What are the two key characteristics used to classify variables?
- Logical order – Do the values follow a natural ranking?
- Equal distances – Are the gaps between values consistent?
What are examples of variables with a logical order?
Monthly income, education level, left-right identification, immigration attitudes.
What are examples of variables without a logical order?
Vote choice (e.g., VVD, CDA, PVV), religion (e.g., Catholic, Protestant, Muslim).
What are examples of variables with equal distances?
Monthly income, left-right identification, immigration attitudes.
What are examples of variables without equal distances?
Educational level (e.g., primary, secondary, higher education).
What are the three types of variables?
- Categorical – No logical order (e.g., vote choice). 2. Ordinal – Logical order, but unequal distances (e.g., education level). 3. Continuous – Logical order with equal distances (e.g., income).
What are binary categorical variables?
Variables with only two categories, coded as 0 and 1 (e.g., voted = 1, did not vote = 0).
What are non-binary categorical variables?
Variables with more than two categories (e.g., religion: Catholic, Protestant, Muslim).
What are dummy variables (dichotomous variables)?
Binary categorical variables coded as 0 and 1 for use in regression.
Why should the dependent variable (Y) always be continuous in linear regression?
Linear regression assumes that Y follows a continuous distribution, allowing for meaningful interpretation of coefficients.
How can binary categorical variables be included in regression?
They are directly included as independent variables, coded as 0 and 1, and interpreted the same way as continuous variables.
What does the intercept represent in a regression with a binary independent variable?
The predicted value of Y when the binary variable equals 0 (i.e., the reference group).
What does the coefficient (b₁) of a binary independent variable represent?
The difference in the dependent variable (Y) between the 1 and 0 groups.
How is regression with a binary independent variable related to a t-test?
A simple regression with a binary independent variable produces the same results as an independent-samples t-test.

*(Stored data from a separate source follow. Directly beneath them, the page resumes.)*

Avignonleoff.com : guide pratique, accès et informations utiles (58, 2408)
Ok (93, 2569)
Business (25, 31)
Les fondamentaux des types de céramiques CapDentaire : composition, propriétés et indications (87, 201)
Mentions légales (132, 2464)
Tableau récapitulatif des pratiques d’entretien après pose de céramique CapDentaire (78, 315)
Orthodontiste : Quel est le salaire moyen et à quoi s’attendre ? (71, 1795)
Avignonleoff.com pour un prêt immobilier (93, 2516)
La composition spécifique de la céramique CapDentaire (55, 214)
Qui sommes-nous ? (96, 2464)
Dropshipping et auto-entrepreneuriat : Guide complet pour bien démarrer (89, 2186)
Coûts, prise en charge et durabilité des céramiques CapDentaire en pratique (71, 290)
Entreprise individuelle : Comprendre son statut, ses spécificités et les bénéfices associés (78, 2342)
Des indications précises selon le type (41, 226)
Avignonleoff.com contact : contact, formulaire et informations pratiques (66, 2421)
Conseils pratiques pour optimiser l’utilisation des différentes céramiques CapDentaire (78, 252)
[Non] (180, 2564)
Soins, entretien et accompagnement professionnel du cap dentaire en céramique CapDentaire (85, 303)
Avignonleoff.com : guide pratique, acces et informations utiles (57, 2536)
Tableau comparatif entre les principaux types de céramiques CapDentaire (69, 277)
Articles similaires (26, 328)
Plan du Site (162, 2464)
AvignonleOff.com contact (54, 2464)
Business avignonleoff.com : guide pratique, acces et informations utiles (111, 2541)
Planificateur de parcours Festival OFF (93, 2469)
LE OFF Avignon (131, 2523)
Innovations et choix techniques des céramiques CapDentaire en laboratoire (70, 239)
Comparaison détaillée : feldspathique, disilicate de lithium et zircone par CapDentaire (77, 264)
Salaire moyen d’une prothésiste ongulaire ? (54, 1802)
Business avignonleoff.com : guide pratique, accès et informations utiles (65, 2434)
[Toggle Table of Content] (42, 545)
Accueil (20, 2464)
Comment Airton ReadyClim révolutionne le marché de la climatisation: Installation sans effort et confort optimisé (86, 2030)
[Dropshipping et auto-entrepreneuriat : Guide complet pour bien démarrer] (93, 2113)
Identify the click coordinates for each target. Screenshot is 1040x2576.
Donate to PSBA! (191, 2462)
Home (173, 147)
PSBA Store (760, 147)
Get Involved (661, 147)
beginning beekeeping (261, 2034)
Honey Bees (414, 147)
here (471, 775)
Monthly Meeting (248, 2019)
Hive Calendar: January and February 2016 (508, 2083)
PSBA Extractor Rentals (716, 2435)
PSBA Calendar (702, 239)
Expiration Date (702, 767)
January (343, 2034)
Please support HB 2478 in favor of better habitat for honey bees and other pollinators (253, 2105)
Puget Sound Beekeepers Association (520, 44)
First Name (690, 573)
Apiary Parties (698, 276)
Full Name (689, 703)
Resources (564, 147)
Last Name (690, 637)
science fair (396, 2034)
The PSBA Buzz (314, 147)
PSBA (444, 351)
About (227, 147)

Why can non-binary categorical variables not be used directly in regression?
Regression requires numerical input, so categorical variables must be converted into multiple binary variables (dummy variables).
What is a reference category in dummy coding?
The category that is not assigned a dummy variable. All other categories are compared against it.
What happens if a respondent has 0s on all dummy variables?
They belong to the reference category.
How are dummy variables used in regression?
Each category (except the reference) gets a binary variable (1 = in category, 0 = not in category).
What is an example of a dummy variable transformation?
If religion has four categories (Catholic, Protestant, Muslim, Non-religious), three dummy variables are created: Catholic (1/0), Protestant (1/0), Muslim (1/0), with Non-religious as the reference category.
How is the regression coefficient of a dummy variable interpreted?
The coefficient represents the difference in the dependent variable (Y) between that category and the reference category.
What is the advantage of using SPSS’s automatic dummy variable coding?
- It is faster and easier than manual coding. 2. It provides a p-value for the entire categorical variable. 3. It provides means for each category, aiding interpretation.
What does the F-test in regression measure for categorical variables?
It tests whether the categorical variable as a whole (all dummy variables together) has a significant effect on Y.
What does R² measure in regression?
The proportion of variance in the dependent variable (Y) explained by the independent variables.
How can the effect size of a categorical variable be evaluated?
- Unstandardized effect size – Compare category means from SPSS output. 2. Standardized effect size – Calculate the Adjusted R² change when adding the categorical variable to the model.
How is Adjusted R² Change calculated for categorical variables?
Model with categorical variable – Model without categorical variable = Adjusted R² Change (indicates how much variance is explained by the categorical variable).
What are ordinal variables?
Variables with a logical order but unequal distances between values (e.g., education level: primary, secondary, higher education).
How can ordinal independent variables be modeled in regression?
They can be treated as continuous or categorical.
What is the advantage of modeling an ordinal variable as continuous?
It simplifies the analysis and avoids unnecessary complexity if the variable behaves approximately linearly.
How can we decide whether to model an ordinal variable as categorical or continuous?
Compare the Adjusted R² values for both specifications. If the categorical model does not improve Adjusted R² substantially, use the continuous specification.
What is an example of modeling an ordinal variable as categorical vs. continuous?
In a study on education and immigration attitudes, treating education as categorical (multiple dummy variables) only slightly improved Adjusted R² compared to a continuous model, so the simpler continuous model was preferable.